Natalie Wolchover, writing in Quanta, has some news on one approach, dissipation driven organization. The idea is that some physical systems evolve to maximize their dissipation of energy and entropy increase.

The biophysicist Jeremy England made waves in 2013 with a new theory that cast the origin of life as an inevitable outcome of thermodynamics. His equations suggested that under certain conditions, groups of atoms will naturally restructure themselves so as to burn more and more energy, facilitating the incessant dispersal of energy and the rise of “entropy” or disorder in the universe. England said this restructuring effect, which he calls dissipation-driven adaptation, fosters the growth of complex structures, including living things. The existence of life is no mystery or lucky break, he told Quanta in 2014, but rather follows from general physical principles and “should be as unsurprising as rocks rolling downhill.”

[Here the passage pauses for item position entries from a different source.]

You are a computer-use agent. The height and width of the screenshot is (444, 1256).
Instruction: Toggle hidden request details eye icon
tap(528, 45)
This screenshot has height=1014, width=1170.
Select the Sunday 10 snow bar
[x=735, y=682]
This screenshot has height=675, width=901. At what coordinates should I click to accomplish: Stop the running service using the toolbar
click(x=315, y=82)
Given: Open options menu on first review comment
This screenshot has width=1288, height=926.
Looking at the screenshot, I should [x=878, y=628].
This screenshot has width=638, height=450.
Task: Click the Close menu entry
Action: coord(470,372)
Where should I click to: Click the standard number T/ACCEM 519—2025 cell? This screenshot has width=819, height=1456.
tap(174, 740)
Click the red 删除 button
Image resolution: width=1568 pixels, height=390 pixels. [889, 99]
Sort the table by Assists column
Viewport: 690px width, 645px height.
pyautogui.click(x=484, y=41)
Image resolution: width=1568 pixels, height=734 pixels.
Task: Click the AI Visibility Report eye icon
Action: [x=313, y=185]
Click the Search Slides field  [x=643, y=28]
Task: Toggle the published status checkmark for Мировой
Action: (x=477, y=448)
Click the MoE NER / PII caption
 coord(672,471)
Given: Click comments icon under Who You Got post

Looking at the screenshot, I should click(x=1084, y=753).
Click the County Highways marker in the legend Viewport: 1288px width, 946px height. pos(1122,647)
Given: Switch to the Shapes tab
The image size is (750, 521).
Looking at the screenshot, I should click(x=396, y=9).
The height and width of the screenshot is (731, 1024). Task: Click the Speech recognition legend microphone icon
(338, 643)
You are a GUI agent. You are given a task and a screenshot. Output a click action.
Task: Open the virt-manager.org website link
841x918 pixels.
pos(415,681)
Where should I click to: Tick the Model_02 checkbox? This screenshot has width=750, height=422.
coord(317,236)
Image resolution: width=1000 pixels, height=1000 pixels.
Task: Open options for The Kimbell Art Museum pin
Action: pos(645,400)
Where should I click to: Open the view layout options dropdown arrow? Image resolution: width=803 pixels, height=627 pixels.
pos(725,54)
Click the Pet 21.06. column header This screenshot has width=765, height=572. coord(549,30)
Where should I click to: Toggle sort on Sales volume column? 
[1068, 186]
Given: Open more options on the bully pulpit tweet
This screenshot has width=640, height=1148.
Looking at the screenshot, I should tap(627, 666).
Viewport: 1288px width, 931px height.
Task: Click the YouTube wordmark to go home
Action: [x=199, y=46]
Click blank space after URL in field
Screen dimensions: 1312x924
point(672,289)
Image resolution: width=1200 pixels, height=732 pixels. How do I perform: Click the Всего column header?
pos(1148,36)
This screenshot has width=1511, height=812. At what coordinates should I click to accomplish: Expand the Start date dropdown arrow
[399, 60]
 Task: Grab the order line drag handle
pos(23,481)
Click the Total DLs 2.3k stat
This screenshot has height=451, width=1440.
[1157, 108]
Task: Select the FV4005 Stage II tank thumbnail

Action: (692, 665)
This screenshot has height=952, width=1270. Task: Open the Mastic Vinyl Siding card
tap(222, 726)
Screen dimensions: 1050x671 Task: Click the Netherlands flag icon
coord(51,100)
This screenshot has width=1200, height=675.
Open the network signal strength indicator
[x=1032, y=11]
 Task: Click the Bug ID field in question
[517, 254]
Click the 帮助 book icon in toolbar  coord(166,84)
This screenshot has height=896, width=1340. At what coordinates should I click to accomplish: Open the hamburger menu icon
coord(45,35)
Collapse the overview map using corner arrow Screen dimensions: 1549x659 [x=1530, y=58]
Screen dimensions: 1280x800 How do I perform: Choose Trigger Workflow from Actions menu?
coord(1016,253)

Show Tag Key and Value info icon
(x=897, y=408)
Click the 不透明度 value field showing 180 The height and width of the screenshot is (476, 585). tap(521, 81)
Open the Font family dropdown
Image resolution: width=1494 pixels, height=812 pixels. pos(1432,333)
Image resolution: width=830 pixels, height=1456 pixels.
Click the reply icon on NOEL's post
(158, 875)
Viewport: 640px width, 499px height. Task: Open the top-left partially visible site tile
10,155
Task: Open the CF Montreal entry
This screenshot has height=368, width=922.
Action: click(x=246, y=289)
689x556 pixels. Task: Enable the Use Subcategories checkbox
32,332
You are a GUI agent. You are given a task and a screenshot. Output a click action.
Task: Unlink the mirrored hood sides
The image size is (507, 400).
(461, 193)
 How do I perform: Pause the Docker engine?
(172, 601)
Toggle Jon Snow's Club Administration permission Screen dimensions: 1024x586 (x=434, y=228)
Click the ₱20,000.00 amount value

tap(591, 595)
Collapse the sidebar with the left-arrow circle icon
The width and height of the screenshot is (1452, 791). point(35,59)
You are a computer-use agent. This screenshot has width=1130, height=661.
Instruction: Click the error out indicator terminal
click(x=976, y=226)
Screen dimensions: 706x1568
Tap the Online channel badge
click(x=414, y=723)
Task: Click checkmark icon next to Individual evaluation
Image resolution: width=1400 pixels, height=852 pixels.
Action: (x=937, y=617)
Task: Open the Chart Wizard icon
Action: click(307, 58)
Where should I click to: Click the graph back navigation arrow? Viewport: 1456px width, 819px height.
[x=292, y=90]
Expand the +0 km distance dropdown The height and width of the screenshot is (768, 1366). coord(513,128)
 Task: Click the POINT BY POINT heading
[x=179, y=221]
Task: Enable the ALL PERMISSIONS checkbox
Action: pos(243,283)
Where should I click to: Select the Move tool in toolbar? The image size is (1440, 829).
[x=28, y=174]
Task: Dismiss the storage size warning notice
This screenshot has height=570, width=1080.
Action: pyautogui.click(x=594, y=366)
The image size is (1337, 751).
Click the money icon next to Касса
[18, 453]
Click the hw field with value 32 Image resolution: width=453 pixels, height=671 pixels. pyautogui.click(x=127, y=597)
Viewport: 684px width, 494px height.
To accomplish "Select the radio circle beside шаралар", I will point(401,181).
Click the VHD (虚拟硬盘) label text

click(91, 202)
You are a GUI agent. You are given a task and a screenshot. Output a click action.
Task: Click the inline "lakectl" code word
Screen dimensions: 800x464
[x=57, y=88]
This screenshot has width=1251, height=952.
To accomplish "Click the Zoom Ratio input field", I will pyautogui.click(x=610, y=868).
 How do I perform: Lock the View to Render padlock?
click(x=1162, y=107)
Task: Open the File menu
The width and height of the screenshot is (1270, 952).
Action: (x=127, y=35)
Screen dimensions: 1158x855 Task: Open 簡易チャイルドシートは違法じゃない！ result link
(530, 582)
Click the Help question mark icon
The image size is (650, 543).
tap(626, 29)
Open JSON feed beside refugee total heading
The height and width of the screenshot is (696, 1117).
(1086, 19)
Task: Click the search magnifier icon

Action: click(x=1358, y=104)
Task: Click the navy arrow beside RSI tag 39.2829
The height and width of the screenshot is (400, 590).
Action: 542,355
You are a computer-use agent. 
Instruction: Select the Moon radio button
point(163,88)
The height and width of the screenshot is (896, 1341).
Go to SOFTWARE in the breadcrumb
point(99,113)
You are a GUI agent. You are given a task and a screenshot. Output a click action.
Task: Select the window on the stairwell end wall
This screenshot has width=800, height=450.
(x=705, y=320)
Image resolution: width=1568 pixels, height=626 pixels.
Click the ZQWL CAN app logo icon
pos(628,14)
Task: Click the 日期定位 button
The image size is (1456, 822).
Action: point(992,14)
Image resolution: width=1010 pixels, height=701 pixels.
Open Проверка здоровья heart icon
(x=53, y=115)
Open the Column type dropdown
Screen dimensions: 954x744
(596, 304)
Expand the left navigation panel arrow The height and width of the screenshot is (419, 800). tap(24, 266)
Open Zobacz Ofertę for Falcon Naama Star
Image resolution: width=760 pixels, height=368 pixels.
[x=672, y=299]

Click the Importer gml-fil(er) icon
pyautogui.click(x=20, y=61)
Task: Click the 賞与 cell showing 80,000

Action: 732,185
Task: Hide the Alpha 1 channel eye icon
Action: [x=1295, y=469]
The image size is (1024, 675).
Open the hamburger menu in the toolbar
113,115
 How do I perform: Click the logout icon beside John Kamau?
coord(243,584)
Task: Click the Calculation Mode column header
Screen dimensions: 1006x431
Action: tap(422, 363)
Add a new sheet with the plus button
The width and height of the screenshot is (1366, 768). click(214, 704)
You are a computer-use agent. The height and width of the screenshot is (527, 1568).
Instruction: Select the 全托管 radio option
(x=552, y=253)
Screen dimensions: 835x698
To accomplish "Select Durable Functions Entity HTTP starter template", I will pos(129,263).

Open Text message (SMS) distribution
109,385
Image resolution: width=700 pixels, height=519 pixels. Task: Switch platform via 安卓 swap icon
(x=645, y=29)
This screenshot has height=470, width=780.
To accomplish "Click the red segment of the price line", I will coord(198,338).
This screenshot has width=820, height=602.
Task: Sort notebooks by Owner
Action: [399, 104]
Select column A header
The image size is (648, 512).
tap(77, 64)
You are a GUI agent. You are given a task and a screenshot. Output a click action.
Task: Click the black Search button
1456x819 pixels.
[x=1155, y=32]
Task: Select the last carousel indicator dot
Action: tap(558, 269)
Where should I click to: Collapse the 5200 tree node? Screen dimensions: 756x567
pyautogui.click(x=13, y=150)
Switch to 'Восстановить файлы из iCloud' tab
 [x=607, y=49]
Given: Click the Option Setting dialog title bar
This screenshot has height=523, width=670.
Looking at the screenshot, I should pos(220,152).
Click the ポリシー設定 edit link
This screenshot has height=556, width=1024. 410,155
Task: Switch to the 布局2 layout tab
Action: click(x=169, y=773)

Since then, England, a 35-year-old associate professor at the Massachusetts Institute of Technology, has been testing aspects of his idea in computer simulations. The two most significant of these studies were published this month — the more striking result in the Proceedings of the National Academy of Sciences (PNAS) and the other in Physical Review Letters (PRL). The outcomes of both computer experiments appear to back England’s general thesis about dissipation-driven adaptation, though the implications for real life remain speculative.

We know lots of examples of dissipation driven organization in real non-living physical systems. The article mentions the Great Red Spot of Jupiter, but even more familiar examples are hurricanes or even ordinary thunderstorms. England's work seems to show that this kind of organization can take place at the atomic and molecular level, one essential for the production of the complex molecules of life.